L’élection triomphale de Jimmy Morales en octobre dernier a montré la volonté d’une part importante de la société guatémaltèque d’en finir avec un système corrompu et inefficace, qualifié de « vieille politique ». Mais, comme le signalaient de nombreux observateurs et défenseurs des droits humains, l’outsider Jimmy n’en était pas vraiment un, étant porté par certains des secteurs les plus sombres du pays. Quelques mois après sa prise de fonctions, les doutes ne sont plus permis quant à l’orientation du nouveau gouvernement.

Se présentant comme un outsider bien déterminé à en finir avec les vieilles pratiques honnies, Morales n’aura pas tardé à se conformer aux recettes de la cuisine politicienne. Du fait de son ascension aussi rapide qu’inattendue, le FCN (1), inexistant il y a peu encore dans la majeure partie du pays, a obtenu des scores plus que médiocres aux élections législatives. Au soir du scrutin, il ne disposait ainsi que de onze députés sur 158, loin derrière l’UNE et ses 36 élus. Une situation minoritaire qui s’est payée cher lors de l’attribution des postes au Congrès, dont la présidence est revenue à Mario Taracena, du principal parti d’opposition, l’UNE.

D’autant que Taracena, vieux routier de la politique nationale, a profité du contexte et de sa nouvelle position pour prendre une série de mesures visant à la moralisation de la vie politique. Exigée par la loi et demandée depuis des années, la publication de la liste des employés du Congrès et de leur salaire a mis en évidence rémunérations anormalement élevées et postes fantômes. Le 4 février était adoptée la « Loi organique du Législatif », qui réduit le nombre de collaborateurs et de commissions, limite le népotisme et encadre le transfuguismo (changement d’affiliation partisane en cours de mandature) (2).

Symbole de la décadence du système politique aux yeux de la population, le transfuguismo a connu une nouvelle jeunesse le jour même de l’installation du nouveau Congrès, le 4 janvier. Ce jour-là, 43 députés du PP et de LIDER ont quitté ces partis sans avenir pour fonder trois nouveaux groupes parlementaires, dans l’objectif de négocier au mieux leur passage ou leur alliance avec le FCN ou l’UNE. Afin de limiter cette pratique, la réforme prévoit que les députés renonçant à leur affiliation pourront être inscrits comme indépendants mais ni rejoindre un autre parti, ni former un nouveau groupe. Elle établit néanmoins un délai de trente jours avant l’entrée en vigueur de la nouvelle règle, délai utilisé avec une efficacité peu habituelle dans l’institution, onze députés démissionnant de leur groupe dans les heures suivant l’approbation de la mesure.
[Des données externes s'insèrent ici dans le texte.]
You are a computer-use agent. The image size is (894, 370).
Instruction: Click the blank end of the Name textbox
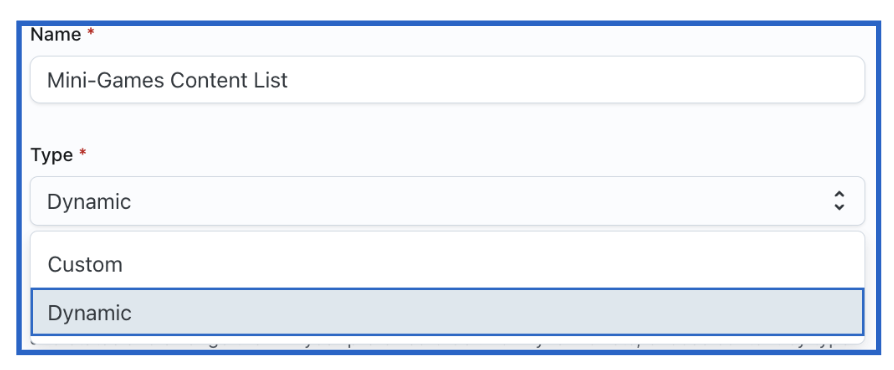576,80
Bien que condamné par le candidat Jimmy durant la campagne électorale et dans son discours d’investiture, le transfuguismo a d’abord et avant tout bénéficié au FCN. Javier Hernández, chef du groupe, a présenté cette pratique comme une nécessité pour pouvoir peser dans le jeu législatif, allant jusqu’à affirmer qu’il ne recherchait aucun profil chez les députés transfuges, ne voulant « que des chiffres » (3). Pari réussi, le parti gouvernemental étant devenu la première force au Congrès avec 31 sièges (4).

Députés du groupe FCN
©Wilder López/Soy502

Au vu de ces déclarations et de la provenance des nouveaux venus, pour la plupart issus de LIDER, grande est la préoccupation de savoir quel sera le prix de leur retournement d’allégeance. Pour le journaliste Juan Luis Font, « le plus probable est que [les leaders du FCN] offrent de l’argent public, à travers l’attribution de travaux dans le budget national (la pratique la plus courante dans chaque législature). Ou bien qu’ils recourent à la répartition du butin électoral, qui se traduit dans le contrôle de postes dans chaque district. Ou qu’ils offrent une participation dans des affaires telles que la vente de la bande AWS pour transmettre en 4G » (5).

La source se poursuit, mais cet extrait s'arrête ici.